Apples are high on phenolic compounds (Mangas et al. 1999; Podsedek et al. 2000; Shoji et al. 2003). Apple pulp and skins are reported to contain catechin, procyanidin, caffeic acid, and chlorogenic acid among other compounds. Skin of apple also contains flavonoids such as quercetin glycosides and cyanidin glycosides which are not present in pulp (Escarpa and Gonzalez 1998; Vander et al. 2001). Alberto et al. (2006) examined the antimicrobial activity of phenolic compounds extracted from the skin of two apple varieties Royal Gala and Granny Smith using the agar diffusion method. The phenolic compounds were extracted in acetone, methanol, and ethanol solvents. Total phenolic and flavonoid content was obtained with Folin–Ciocalteu reagent (Singleton and Rossi 1965). Granny Smith variety skin was found containing more polyphenols and flavonoid than Royal Gala, whereas maximum phenolics and flavonoids were obtained in acetone extract for both varieties of apples. The highest inhibitory effect of both apple varieties corresponded to extract which contained high phenolic content. Antimicrobial activities of different extracts were evaluated against Escherichia coli, Staphylococcus aureus, Pseudomonas aeruginosa, Enterococcus faecalis, and Listeria monocytogenes. Extracts of both the apple skins were reported to inhibit these microorganisms; however, extracts of Granny Smith were found more effective demonstrating a direct relationship between the phenolic content of the extracts and the antimicrobial effect.
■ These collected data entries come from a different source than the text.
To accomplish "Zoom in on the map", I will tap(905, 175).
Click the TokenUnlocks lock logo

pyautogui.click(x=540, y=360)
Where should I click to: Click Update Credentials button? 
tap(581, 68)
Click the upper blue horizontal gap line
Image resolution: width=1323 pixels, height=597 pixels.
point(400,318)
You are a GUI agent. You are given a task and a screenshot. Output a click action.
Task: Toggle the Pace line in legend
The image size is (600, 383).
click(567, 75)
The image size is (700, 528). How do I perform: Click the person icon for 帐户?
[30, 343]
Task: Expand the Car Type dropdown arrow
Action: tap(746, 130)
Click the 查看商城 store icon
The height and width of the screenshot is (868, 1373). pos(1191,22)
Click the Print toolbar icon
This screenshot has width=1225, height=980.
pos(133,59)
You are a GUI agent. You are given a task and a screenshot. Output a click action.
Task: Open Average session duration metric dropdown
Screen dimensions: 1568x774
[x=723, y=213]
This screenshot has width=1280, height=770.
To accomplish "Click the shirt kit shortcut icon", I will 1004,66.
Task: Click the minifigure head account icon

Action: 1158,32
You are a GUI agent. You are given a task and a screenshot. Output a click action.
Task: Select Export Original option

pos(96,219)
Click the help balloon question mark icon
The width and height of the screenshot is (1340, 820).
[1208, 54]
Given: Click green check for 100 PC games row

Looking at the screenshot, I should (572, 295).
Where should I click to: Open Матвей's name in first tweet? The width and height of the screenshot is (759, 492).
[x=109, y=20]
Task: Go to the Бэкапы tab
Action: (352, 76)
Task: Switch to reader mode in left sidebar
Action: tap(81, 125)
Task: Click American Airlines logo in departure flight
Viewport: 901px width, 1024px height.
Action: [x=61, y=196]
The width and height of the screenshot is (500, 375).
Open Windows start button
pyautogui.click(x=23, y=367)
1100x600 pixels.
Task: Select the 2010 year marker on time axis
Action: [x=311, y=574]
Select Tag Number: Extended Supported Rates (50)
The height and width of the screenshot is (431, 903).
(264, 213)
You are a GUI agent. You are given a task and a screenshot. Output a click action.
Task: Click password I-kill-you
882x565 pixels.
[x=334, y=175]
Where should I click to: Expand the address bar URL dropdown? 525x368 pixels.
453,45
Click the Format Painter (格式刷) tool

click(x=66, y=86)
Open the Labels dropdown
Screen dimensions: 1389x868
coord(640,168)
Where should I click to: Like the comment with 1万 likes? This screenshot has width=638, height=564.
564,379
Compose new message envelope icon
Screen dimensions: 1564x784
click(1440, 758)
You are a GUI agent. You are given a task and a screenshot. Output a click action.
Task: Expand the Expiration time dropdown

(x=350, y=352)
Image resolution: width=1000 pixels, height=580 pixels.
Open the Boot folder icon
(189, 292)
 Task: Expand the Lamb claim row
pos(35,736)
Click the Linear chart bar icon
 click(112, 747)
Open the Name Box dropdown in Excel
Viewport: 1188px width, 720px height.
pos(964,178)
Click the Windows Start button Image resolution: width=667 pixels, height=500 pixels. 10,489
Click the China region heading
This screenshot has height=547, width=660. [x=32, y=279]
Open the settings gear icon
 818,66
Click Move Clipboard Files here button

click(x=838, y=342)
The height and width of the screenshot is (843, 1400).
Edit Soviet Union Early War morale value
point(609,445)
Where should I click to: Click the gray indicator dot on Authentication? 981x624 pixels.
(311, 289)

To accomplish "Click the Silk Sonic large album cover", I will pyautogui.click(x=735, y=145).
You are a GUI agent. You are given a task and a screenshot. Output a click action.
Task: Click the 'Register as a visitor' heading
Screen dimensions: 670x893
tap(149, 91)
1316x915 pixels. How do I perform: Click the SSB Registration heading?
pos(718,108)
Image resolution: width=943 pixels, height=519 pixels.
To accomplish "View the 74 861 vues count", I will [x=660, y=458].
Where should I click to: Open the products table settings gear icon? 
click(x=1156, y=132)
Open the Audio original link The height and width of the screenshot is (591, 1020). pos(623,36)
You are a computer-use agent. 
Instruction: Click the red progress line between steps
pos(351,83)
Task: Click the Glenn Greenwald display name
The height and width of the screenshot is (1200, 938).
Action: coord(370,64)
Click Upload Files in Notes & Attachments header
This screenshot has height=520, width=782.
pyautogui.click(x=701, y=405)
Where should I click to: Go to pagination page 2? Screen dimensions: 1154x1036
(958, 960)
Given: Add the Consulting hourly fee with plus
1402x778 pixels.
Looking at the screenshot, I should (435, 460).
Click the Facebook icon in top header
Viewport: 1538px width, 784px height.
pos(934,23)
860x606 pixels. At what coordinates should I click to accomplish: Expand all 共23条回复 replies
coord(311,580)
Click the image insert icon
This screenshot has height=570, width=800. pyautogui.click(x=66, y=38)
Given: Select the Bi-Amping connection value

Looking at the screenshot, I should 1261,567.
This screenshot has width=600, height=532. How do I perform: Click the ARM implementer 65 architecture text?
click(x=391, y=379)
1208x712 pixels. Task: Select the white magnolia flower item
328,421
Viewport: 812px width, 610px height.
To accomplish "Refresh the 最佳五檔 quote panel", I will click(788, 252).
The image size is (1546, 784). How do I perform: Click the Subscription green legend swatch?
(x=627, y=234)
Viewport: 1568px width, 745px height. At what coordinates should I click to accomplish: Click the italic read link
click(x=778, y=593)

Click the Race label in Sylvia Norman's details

This study established the usefulness of apple skin for its antibacterial properties, thereby adding value to the already known benefits of apple to the human health.

14.5.1.5 Fruit and Vegetable Peels

Chanda et al. (2011) evaluated seven fruit and vegetable peels for their antimicrobial properties: Mangifera indica L. (Anacardiaceae), Lagenaria siceraria (Molina) Standl. (Cucurbitaceae), Solanum tuberosum L. (Solanaceae), Ananas comosus (Linnaeus) Merr. (Bromeliaceae), Luffa acutangula (L.) Roxb. (Cucurbitaceae), Momordica charantia L. (Cucurbitaceae), and Moringa oleifera Lam. (Moringaceae). Antimicrobial activities of hexane, chloroform, acetone, and methanol extracts of these samples were evaluated by agar well diffusion method against Staphylococcus aureus, Staphylococcus subflava, Corynebacterium rubrum, Salmonella typhimurium, Enterobacter aerogenes, Klebsiella pneumoniae, Proteus mirabilis, Cryptococcus luteolus, Candida albicans, Candida tropicalis, and Candida glabrata. Mangifera indica peel showed best and promising antimicrobial activity. Polar solvents (acetone and methanol) were found more effective than nonpolar solvents (hexane and chloroform). Activities shown by acetone extracts were the best, followed by methanol extracts. The extracts showed better antifungal activity than antibacterial activity. C. glabrata and K. pneumoniae were the most susceptible organisms. Report suggested that broad spectrum of antibacterial activity by M. indica peels may help to discover new chemical classes of antibiotic substances.

14.5.1.6 Antibacterial Effect of Grape Seeds

Grape seeds, which are normally a waste of winery or juice pressing, can be effectively utilized for production of antioxidants and antimicrobial compounds. Jayaprakasha et al. (2003) have reported antimicrobial activity of acetone and methanol extracts of grape seed against Bacillus cereus, Bacillus coagulans, Bacillus subtilis, S. aureus, E. coli, and P. aeruginosa. The authors reported that the extracts were free radical inhibitors and primary antioxidants that react with free radicals.

In another report on antimicrobial activity of grape seed extract, Baydar et al. (2004) revealed that the grape seed extracts in acetone/water/acetic acid and ethyl acetate/methanol/water solvents inhibited various test organisms: Aeromonas hydrophila, B. brevis, B. cereus, B. megaterium, B. subtilis, E. faecalis, E. coli, Klebsiella pneumoniae, L. monocytogenes, Mycobacterium smegmatis, Proteus vulgaris, P. aeruginosa, and S. aureus. The grape seed extracts were found to contain high total phenolics, which should be the reason for their strong antimicrobial activity.